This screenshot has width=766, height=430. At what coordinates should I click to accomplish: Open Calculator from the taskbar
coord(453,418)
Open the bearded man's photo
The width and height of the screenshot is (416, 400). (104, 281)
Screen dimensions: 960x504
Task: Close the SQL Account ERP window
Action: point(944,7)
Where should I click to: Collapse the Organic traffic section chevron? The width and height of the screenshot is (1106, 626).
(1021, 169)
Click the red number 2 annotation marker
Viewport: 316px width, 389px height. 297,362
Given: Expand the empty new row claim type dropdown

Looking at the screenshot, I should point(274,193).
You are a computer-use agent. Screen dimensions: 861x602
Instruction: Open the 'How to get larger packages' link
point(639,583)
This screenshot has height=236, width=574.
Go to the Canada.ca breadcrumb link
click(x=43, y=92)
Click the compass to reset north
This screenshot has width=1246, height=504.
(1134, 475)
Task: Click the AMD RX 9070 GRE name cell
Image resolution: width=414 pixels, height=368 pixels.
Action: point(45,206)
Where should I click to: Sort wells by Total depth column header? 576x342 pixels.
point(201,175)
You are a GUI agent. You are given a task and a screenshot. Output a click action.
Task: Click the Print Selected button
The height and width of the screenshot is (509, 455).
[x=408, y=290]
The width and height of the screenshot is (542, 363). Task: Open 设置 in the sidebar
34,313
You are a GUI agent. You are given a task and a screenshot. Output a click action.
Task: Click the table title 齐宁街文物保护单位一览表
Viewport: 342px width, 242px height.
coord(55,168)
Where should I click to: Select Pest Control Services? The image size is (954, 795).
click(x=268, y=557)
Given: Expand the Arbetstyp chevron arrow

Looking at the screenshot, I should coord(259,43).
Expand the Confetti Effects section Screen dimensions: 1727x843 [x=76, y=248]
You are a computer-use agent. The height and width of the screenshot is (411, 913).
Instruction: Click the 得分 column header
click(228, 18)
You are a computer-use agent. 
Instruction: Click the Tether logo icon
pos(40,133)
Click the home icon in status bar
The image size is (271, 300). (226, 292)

____

From the material above, return every line that contains "computer".

You are a computer-use agent. Screen dimensions: 861x602
You are a computer-use agent. The height and width of the screenshot is (411, 913).
You are a computer-use agent. 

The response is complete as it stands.